Querying JSON Ad-hoc in Snowflake
Sometimes I end up with a serialized JSON stored in a relational database (or in a CSV file). It often contains data structures that are…
Sometimes I end up with a serialized JSON stored in a relational database (or in a CSV file). It often contains data structures that are not easy to map to a relational/flat structure and their structure is not fixed by any means. Ad hoc querying of this sort of data is painful, let alone if you need to join relational data to it. But Snowflake hit the nail for me.
I won't elaborate much on what Snowflake is, but for the context of this post let's say it's a modern maintenance-free database, that separates storage from computing, and is capable of joining JSON data with flat tables.
Snowflake offers VARIANT data type for storing structured data (like JSON and some others), but for my ad-hoc processing I am usually too lazy to worry about data types, and I store everything as VARCHAR
(or STRING
) and cast the correct data type on the fly. One less thing to worry about that Snowflake takes care of.
So let's have a look at my recent use case. My task was to figure out how many (and where) components have primary key columns in output mapping set to non-existing column. The JSON storing the component configuration looks like this
{
"storage": {
"input": {
"tables": [
...
]
},
"output": {
"tables": [
"source": "myfile.csv",
"destination": "in.c-bucket.mytable",
"primary_key": ["Id"]
],
...
}
},
...
}
This JSON is stored in a flat table and all other required data is spread across multiple tables. For simplicity the schema can be stripped down to the following
CREATE TABLE "configurations" (
"idProject" STRING,
"idComponent" STRING,
"idConfiguration" STRING,
"configuration" STRING // serialized JSON of the config
);
CREATE TABLE "columns" (
"idProject" STRING, // joins on idProject column
"idTable" STRING, // joins on destination attribute in the JSON
"name" STRING // column name
);
So what I want to do is to compare column names in the table columns
with the content of the JSON configuration. First of all I need to flatten the JSON stored in the configuration
column. Snowflake offers FLATTEN function to normalize structured data.
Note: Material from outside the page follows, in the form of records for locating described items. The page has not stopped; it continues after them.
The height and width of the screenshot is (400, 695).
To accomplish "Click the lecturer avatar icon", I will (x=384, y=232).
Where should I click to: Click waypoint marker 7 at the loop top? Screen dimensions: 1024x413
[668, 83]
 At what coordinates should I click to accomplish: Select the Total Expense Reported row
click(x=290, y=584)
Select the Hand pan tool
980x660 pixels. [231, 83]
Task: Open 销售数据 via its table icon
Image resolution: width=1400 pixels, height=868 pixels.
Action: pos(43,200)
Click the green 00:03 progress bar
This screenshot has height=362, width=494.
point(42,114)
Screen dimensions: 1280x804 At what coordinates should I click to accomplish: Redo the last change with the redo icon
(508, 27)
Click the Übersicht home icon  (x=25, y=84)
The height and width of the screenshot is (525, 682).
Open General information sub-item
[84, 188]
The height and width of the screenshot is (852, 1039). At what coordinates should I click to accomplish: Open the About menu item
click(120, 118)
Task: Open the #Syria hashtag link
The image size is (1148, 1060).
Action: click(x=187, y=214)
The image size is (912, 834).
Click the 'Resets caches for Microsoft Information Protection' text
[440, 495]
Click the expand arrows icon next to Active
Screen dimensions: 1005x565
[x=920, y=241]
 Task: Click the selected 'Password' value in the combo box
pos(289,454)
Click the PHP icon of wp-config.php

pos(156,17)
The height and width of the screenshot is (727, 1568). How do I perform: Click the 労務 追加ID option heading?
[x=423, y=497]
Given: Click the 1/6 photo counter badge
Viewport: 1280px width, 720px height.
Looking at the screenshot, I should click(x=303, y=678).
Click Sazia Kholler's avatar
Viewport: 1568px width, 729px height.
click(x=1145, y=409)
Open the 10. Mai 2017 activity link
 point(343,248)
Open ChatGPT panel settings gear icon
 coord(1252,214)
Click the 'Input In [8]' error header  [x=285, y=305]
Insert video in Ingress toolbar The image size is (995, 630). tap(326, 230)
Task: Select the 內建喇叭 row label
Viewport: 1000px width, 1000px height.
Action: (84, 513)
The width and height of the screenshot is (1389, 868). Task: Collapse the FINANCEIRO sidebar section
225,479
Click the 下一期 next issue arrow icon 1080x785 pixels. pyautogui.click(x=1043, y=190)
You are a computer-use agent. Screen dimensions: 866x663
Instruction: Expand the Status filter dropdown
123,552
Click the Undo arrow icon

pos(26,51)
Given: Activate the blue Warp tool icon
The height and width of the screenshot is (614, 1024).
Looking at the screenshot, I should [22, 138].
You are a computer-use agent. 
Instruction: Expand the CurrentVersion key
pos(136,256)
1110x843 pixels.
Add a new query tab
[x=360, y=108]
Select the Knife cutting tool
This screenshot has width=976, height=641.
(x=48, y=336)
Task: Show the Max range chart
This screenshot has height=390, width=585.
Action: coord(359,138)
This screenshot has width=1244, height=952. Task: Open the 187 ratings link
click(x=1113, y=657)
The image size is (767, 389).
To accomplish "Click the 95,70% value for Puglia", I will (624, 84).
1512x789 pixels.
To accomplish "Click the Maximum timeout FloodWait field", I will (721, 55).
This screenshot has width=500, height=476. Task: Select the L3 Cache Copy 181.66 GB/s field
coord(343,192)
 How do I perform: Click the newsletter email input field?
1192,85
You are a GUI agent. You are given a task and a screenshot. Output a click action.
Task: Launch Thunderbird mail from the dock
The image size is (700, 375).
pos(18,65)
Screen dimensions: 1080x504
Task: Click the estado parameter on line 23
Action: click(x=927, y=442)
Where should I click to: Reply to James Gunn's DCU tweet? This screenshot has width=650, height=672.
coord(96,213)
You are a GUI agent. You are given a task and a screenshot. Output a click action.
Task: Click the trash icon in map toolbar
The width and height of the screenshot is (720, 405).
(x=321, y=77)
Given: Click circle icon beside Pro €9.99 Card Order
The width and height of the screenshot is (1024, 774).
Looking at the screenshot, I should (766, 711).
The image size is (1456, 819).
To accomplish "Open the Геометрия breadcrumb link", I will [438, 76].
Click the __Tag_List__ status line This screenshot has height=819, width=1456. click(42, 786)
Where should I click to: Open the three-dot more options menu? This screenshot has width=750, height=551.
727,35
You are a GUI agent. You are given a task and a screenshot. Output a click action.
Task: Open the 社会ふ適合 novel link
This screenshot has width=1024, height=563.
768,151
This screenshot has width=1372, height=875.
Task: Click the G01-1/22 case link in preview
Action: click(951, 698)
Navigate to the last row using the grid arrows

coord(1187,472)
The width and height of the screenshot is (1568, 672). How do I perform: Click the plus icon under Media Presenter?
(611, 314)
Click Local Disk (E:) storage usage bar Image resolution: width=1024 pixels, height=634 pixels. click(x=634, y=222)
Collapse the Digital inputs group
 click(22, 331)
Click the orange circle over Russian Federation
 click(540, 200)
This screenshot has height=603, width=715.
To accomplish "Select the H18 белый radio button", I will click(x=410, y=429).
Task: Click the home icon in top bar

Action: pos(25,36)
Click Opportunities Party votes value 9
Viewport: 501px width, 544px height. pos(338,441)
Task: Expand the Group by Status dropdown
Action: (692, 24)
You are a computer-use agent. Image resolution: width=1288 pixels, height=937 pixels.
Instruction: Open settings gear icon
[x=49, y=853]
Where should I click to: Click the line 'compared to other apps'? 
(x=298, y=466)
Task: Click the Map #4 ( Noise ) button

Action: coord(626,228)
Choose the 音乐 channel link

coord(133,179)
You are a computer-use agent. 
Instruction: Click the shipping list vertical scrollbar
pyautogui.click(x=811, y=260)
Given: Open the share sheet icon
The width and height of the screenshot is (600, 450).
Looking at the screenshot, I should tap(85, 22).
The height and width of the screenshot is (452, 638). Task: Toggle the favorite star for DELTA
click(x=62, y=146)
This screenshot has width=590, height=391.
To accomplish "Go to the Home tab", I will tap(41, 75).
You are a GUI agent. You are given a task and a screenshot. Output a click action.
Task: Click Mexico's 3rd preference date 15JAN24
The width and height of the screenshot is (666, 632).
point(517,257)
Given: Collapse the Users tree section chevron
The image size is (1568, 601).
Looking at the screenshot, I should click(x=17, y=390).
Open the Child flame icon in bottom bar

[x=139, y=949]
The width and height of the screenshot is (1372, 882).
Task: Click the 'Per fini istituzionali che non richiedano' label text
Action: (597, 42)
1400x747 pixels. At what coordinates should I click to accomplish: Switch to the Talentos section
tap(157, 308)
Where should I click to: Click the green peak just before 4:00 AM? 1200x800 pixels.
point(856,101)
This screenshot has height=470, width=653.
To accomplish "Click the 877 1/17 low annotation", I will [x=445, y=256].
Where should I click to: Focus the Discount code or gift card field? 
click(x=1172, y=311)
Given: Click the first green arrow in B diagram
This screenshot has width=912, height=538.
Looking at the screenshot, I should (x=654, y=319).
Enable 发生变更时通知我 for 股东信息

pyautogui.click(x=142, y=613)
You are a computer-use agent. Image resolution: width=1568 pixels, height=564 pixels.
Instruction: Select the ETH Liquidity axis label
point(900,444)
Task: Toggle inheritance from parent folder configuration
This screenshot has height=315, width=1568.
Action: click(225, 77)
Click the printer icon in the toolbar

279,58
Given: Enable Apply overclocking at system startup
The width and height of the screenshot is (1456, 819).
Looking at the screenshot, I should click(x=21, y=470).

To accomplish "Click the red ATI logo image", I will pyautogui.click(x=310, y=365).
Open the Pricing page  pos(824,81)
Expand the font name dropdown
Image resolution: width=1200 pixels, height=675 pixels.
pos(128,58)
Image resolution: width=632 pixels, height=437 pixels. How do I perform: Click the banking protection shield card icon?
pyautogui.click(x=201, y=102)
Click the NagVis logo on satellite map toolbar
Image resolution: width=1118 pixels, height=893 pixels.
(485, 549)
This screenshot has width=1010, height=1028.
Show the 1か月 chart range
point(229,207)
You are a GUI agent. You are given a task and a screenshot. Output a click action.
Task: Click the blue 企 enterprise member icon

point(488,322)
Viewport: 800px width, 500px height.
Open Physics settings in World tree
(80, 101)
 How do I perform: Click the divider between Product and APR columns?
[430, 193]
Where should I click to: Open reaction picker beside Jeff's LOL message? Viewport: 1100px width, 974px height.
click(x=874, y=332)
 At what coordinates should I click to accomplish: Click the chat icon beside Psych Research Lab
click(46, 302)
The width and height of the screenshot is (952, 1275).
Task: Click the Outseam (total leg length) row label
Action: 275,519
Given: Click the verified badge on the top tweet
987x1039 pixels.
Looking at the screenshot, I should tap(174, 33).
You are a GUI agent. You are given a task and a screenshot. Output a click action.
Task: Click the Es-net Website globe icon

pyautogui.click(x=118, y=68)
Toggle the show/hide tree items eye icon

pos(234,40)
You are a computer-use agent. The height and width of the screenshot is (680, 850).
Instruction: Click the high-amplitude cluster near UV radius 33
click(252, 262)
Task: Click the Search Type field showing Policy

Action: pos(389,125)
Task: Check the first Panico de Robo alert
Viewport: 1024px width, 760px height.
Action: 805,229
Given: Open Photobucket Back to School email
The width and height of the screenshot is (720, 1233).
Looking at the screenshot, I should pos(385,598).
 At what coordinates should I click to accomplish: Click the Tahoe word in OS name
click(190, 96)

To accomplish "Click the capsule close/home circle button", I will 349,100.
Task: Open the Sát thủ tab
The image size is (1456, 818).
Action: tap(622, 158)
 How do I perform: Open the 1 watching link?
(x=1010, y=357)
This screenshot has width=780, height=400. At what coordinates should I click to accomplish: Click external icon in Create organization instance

Additional LATERAL
keyword allows me to add rows from the result to the original table.
SELECT
"configurations"."idProject",
"configurations"."idComponent",
"configurations"."idConfiguration",
flatten.*
FROM
"configurations",
LATERAL FLATTEN(input => PARSE_JSON("configuration")) flatten;
The last 6 columns are the decomposed JSON. VALUE
column stores value from the current node identified by KEY
(object) or INDEX
(array). As you can see, configuration pokus-65
has 3 root nodes — parameters, runtime and storage (this is our interest), each of which has it's own row in the result. And now I can dig further.
SELECT
"configurations"."idProject",
"configurations"."idComponent",
"configurations"."idConfiguration",
outputMappings.*
FROM "configurations",
LATERAL FLATTEN(input => PARSE_JSON("configuration"), path => 'storage.output.tables') outputMappings
In the FLATTEN
function you can specify the path to extract. Now we have each array item in the storage.output.tables
node on it's own row.
Primary key is another array, so that requires another FLATTEN in the query.
SELECT
"configurations"."idProject",
"configurations"."idComponent",
"configurations"."idConfiguration",
outputMappings.VALUE:"destination" AS "idTable",
primaryKeys.VALUE AS "primaryKeyColumn"
FROM "configurations",
LATERAL FLATTEN(input => PARSE_JSON("configuration"), path => 'storage.output.tables') outputMappings,
LATERAL FLATTEN(input => outputMappings.VALUE, path => 'primary_key') primaryKeys
We have extracted the idTable
column (note the colon, which is a syntactic shortcut for GET_PATH function) and also all columns of the primary key. And now we're back to basic SQL and some JOINs.
SELECT
"primaryKeys".*,
"columns"."name"
FROM (
SELECT
"configurations"."idProject",
"configurations"."idComponent",
"configurations"."idConfiguration",
outputMappings.VALUE:"destination" AS "idTable",
primaryKeys.VALUE AS "primaryKeyColumn"
FROM "configurations",
LATERAL FLATTEN(input => PARSE_JSON("configuration"), path => 'storage.output.tables') outputMappings,
LATERAL FLATTEN(input => outputMappings.VALUE, path => 'primary_key') primaryKeys
) "primaryKeys"
LEFT JOIN "columns" ON
"primaryKeys"."idProject" = "columns"."idProject"
AND "primaryKeys"."idTable" = "columns"."idTable"
AND LOWER("primaryKeys"."primaryKeyColumn") = LOWER("columns"."name")
WHERE
"columns"."name" != "primaryKeys"."primaryKeyColumn"
OR "columns"."name" IS NULL;
I used the previous query as a subquery and LEFT JOINed the columns
table case insensitively using column name. The WHERE clause then filters out all matches and leaves us with missing or case-mismatch columns.
All queries were executed on sample datasets with ~10k rows in the configurations
table and ~600k rows in the columns
table. Duration on a small Snowflake warehouse never exceeded 1s. For me it is by far the fastest of all options including writing a custom script to parse and validate the data.